[Word and item position data]
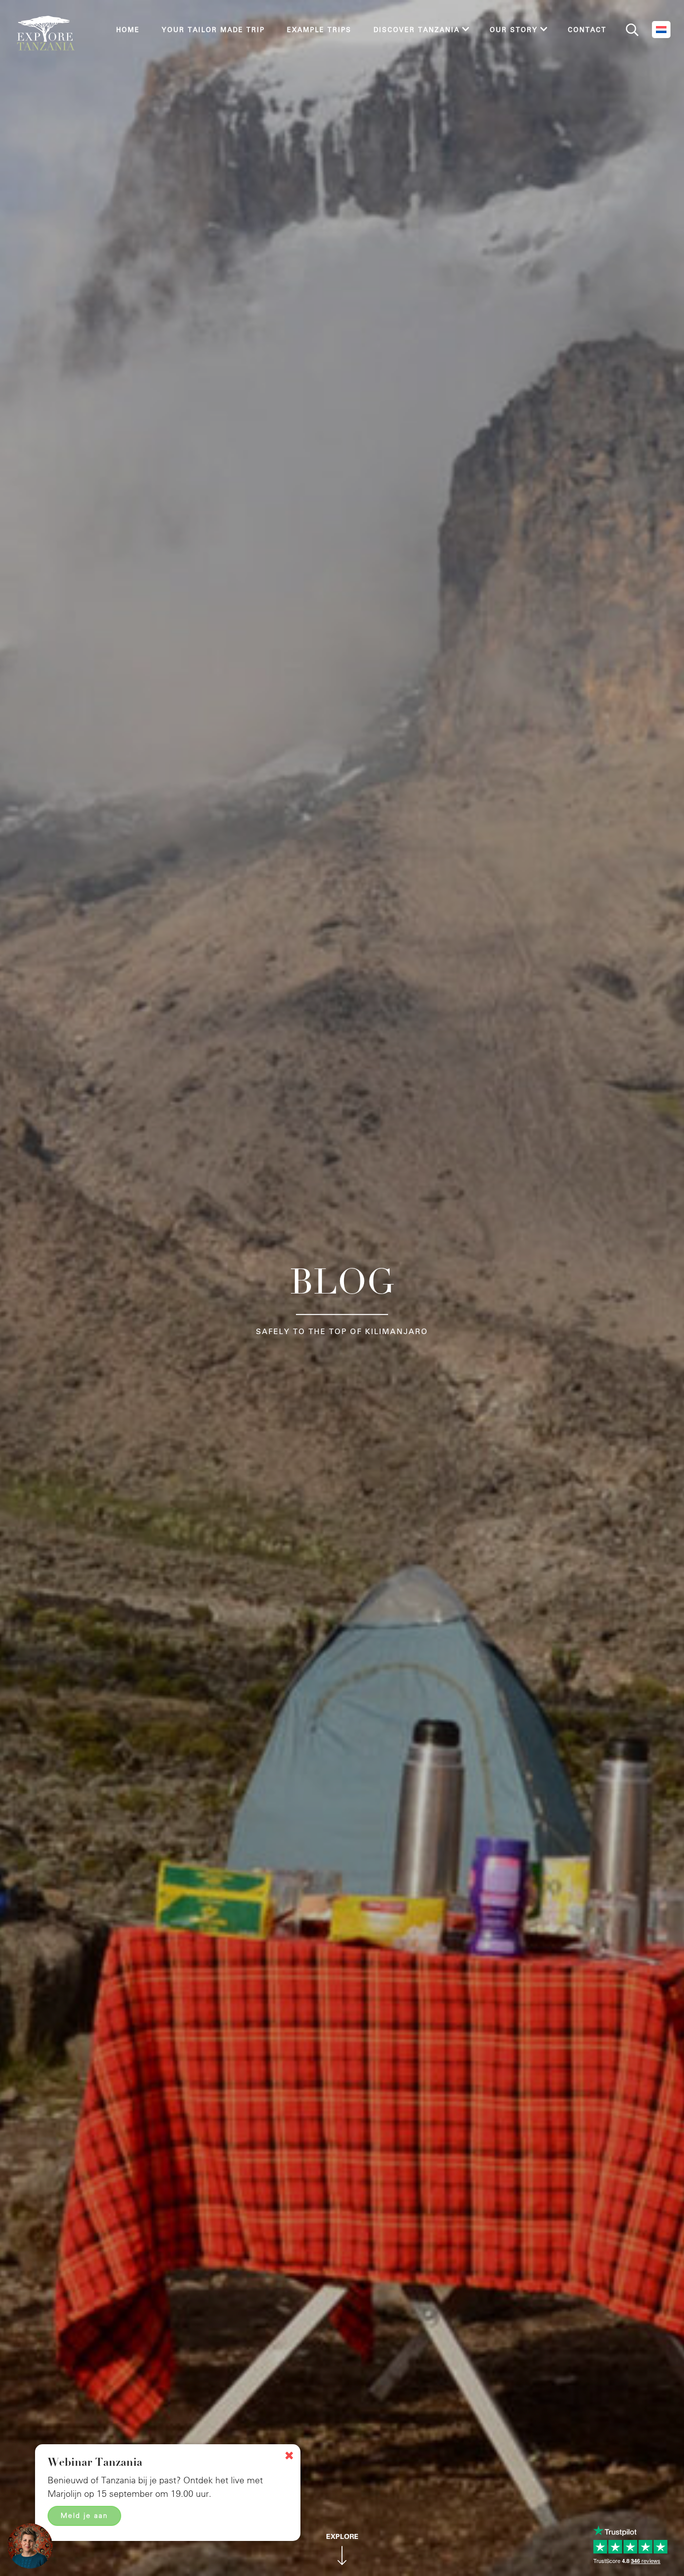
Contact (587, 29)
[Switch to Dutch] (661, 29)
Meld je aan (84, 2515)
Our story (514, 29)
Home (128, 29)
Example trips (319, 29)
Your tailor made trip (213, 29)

Objective. Render the data above as a JSON list of strings with one string per line, skipping blank lines. Leave the pictures out.

The reply.
[
  "Contact (587, 29)",
  "[Switch to Dutch] (661, 29)",
  "Meld je aan (84, 2515)",
  "Our story (514, 29)",
  "Home (128, 29)",
  "Example trips (319, 29)",
  "Your tailor made trip (213, 29)"
]